Darolutamide is not approved by the U.S. FDA, the European Medicines Agency or any other health authority.


About castration-resistant prostate cancer (CRPC)


Prostate cancer is the second most commonly diagnosed malignancy in men worldwide (2). In 2018, an estimated 1.2 million men were diagnosed with prostate cancer, and about 358,000 died from the disease worldwide (2). Prostate cancer is the fifth leading cause of death from cancer in men (2). Prostate cancer results from the abnormal proliferation of cells within the prostate gland, which is part of a man’s reproductive system (3). It mainly affects men over the age of 50, and the risk increases with age (4). Treatment options range from surgery to radiation treatment to therapy using hormone-receptor antagonists, i.e., substances that stop the formation of testosterone or prevent its effect at the target location (5). However, in nearly all cases, the cancer eventually becomes resistant to conventional hormone therapy (6).
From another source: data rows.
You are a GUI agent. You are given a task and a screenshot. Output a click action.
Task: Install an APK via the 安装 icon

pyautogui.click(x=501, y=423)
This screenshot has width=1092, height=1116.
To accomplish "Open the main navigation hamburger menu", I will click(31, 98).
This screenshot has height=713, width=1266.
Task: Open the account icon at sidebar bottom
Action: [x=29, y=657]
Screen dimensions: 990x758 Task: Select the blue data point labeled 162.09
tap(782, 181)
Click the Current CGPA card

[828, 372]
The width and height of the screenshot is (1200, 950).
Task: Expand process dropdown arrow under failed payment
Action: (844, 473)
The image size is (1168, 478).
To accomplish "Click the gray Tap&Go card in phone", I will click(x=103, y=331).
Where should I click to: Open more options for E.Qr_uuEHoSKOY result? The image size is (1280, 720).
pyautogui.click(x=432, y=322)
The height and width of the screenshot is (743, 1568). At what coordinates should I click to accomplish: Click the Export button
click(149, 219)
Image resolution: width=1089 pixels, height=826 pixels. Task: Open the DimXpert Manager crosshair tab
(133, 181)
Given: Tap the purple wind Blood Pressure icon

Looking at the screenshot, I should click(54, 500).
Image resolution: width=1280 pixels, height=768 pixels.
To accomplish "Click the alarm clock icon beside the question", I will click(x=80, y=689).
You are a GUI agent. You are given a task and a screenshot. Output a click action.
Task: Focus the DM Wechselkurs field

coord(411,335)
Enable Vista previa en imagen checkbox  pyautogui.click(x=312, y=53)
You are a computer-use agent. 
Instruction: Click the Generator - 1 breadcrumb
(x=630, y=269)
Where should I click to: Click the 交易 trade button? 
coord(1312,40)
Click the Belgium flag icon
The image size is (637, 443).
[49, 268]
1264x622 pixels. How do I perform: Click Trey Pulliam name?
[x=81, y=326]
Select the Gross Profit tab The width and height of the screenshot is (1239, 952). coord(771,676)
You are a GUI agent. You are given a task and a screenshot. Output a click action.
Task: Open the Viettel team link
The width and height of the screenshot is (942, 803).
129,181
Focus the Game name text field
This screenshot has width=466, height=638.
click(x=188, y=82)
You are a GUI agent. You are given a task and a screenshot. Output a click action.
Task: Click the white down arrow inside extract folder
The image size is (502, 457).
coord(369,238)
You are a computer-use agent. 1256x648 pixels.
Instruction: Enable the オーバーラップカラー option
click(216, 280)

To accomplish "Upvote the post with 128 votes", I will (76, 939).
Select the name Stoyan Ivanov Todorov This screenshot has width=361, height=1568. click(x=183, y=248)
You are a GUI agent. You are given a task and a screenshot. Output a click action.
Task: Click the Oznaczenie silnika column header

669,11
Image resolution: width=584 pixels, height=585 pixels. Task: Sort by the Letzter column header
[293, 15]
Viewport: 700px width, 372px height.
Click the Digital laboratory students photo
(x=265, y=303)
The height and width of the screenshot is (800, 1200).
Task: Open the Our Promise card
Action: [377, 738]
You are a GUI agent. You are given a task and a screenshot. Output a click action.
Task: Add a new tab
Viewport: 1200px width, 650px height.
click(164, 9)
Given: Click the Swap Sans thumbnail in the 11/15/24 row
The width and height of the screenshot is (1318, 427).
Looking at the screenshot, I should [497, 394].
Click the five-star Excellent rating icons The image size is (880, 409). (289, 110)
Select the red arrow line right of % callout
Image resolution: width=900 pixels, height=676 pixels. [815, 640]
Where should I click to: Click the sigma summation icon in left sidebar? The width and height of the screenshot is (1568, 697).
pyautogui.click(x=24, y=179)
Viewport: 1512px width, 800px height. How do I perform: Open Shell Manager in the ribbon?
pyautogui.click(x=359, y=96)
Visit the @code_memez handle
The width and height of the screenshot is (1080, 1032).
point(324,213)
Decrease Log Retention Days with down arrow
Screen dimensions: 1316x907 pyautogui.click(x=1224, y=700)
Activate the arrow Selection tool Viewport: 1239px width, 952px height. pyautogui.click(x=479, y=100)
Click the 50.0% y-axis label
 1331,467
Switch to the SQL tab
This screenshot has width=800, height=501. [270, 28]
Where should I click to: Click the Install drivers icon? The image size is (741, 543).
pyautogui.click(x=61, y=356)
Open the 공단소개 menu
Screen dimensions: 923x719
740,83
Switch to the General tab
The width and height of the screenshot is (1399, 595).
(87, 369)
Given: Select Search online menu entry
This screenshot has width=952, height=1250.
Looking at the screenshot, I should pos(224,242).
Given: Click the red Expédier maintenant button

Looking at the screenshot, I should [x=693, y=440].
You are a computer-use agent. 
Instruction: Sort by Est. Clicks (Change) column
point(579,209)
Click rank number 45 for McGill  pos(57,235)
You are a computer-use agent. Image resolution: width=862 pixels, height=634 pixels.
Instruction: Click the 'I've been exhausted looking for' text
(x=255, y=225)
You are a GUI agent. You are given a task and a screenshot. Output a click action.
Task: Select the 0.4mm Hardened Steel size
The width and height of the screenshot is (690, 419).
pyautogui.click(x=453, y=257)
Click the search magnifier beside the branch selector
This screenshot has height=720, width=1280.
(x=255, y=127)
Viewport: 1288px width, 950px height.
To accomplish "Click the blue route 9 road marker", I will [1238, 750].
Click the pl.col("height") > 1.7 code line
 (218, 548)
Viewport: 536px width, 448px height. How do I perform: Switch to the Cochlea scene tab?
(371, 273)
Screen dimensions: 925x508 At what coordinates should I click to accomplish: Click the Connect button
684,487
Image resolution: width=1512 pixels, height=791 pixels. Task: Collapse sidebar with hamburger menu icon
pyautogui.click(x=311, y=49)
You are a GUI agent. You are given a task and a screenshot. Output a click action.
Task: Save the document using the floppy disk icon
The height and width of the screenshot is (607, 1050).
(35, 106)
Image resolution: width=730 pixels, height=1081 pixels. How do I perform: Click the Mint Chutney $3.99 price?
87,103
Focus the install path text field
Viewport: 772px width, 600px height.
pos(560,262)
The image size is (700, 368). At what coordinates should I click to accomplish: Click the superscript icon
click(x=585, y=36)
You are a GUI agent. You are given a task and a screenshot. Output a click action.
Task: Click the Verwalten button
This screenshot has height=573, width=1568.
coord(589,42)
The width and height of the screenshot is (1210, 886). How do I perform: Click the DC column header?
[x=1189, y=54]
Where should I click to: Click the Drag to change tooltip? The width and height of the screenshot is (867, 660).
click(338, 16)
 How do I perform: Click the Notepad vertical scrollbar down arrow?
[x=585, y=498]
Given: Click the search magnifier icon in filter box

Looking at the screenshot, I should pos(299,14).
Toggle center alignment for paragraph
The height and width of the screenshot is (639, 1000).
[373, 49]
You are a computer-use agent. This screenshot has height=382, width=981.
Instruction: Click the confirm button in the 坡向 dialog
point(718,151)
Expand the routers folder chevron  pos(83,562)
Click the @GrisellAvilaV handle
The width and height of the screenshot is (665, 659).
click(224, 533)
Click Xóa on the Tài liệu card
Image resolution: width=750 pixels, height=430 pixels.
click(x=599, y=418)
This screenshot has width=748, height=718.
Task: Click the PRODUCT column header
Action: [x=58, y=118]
CRPC is an advanced form of the disease where the cancer keeps progressing even when the amount of testosterone is reduced to very low levels in the body. The field of treatment options for castration-resistant patients is evolving rapidly, but until recently, there have been no effective treatment options for CRPC patients who have rising prostate-specific antigen (PSA) levels while on ADT and no detectable metastases. In men with progressive nmCRPC, a short PSA doubling time has been consistently associated with reduced time to first metastasis and death (7).

References

1. Fizazi, Karim; Shore, Neal; Tammela, Teuvo, et al. Darolutamide in Nonmetastatic Castration Resistant Prostate Cancer. N Engl J Med. 2019; doi: 10.1056/NEJMoa1815671.

2. GLOBOCAN 2018: Estimated Cancer Incidence, Mortality and Prevalence Worldwide in 2018. Prostate Cancer. https://onlinelibrary.wiley.com/doi/epdf/10.3322/caac.21492. Accessed March 2019.

3. American Cancer Society. What is Prostate Cancer https://www.cancer.org/content/dam/CRC/PDF/Public/8793.00.pdf. Accessed March 2019.

4. American Cancer Society. Prostate Cancer Risk Factors. https://www.cancer.org/content/dam/CRC/PDF/Public/8794.00.pdf. Accessed March 2019.

5. National Cancer Institute. Hormone Therapy for Prostate Cancer. https://www.cancer.gov/types/prostate/prostate-hormone-therapy-fact-sheet. Accessed March 2019.

6. Nakazawa, Mary; Paller, Channing; Kyprianou, Natasha. Mechanisms of Therapeutic Resistance in Prostate Cancer. Curr Oncol Rep (2017) 19:13.

7. Howard, Lauren; Moreira, Daniel M; DeHoedt, Amanda; Aronson, William J., et al. Thresholds for PSA doubling time in men with non-metastatic castration-resistant prostate cancer. BJU Int 2017;120: E80-E86.